Re: 300 WORD WRITING CHALLENGE #11 (October 2013) -- READ FIRST POST

Trespassers and Vandals​


I don't see what they're complaining about. This project's bringing jobs to their community. So, I shouldn't have to deal with people like that crazy cow outside the gate. Someone in security's going to pay for not doing their job, which is keeping nutters like her and her pals away.

This land is hallowed. Yeah, right. It's land. And it's getting built on. Sacred grove, my arse.

#​

"Mr Court? Sorry to disturb you, sir, but there's a disturbance at the site. They've vandalised the portakabins."

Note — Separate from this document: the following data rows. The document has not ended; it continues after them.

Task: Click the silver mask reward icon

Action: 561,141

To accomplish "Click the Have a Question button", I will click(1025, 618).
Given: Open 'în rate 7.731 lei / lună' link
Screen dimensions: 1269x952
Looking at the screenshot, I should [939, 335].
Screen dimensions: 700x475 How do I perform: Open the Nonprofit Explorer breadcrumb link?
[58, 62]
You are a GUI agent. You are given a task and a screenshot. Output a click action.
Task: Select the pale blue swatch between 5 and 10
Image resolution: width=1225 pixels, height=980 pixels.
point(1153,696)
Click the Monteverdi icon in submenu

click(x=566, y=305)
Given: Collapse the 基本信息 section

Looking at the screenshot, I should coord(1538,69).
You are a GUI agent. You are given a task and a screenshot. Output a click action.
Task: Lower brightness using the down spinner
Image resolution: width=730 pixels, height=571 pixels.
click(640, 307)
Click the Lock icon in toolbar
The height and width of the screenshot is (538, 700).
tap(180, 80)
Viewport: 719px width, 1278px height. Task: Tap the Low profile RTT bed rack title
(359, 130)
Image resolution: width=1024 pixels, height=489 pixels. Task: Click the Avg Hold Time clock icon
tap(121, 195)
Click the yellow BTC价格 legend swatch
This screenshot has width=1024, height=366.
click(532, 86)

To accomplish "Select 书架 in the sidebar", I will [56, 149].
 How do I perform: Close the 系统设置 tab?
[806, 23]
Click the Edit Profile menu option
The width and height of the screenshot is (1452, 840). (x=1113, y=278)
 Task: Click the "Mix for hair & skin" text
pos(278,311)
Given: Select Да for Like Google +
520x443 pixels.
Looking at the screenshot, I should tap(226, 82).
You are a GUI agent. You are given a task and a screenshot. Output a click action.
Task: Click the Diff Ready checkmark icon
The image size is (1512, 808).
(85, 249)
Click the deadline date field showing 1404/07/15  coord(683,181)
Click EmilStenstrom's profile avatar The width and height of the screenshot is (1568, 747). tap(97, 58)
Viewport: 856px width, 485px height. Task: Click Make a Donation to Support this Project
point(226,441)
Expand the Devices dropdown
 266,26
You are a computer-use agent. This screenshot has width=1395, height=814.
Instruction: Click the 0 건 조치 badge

Another numpty to be fired. Animal masks, he says. Bloody kids, probably. Still, I'm the developer, it's my name on the paper, so I'd better go check it out.

#​

They're camping outside the fence, now. Good, give them a nice view of the bulldozers. That old crone who screamed at me is down in the dip, washing clothes in the water. Maybe that's what they want -- to live in the middle ages.

The gate's open. Of course. No sign of the idiots I'm paying to protect the site, so I drive straight into the clearing. We start on the rest of the trees tomorrow. I mean, sure, they're pretty, but this is business.

"Hello?" Ridiculous. Almost midnight and I'm stood, alone, in a cold, dark wood. If this is someone's idea of a joke...

The blast of a horn makes me jump. I can't see anyone, but it sounds close. As does the long, mournful howl of a dog. That gives me the shivers. Stupid, I know.

The horn sounds again. Through the trees, there's a figure. Tall, long-haired. He must have antlers tied to his head. Of course -- Hallowe'en. The night for idiots.

There are hounds baying now, and that daft old biddy's back. "The Hunt's coming for you, defiler."
 
Re: 300 WORD WRITING CHALLENGE #11 (October 2013) -- READ FIRST POST

The Heart of the Unseelie




Aerina hummed as she strove amongst the trees and flowers, reading from her favorite book as she avoided the limbs of trees and small holes in the forest floor.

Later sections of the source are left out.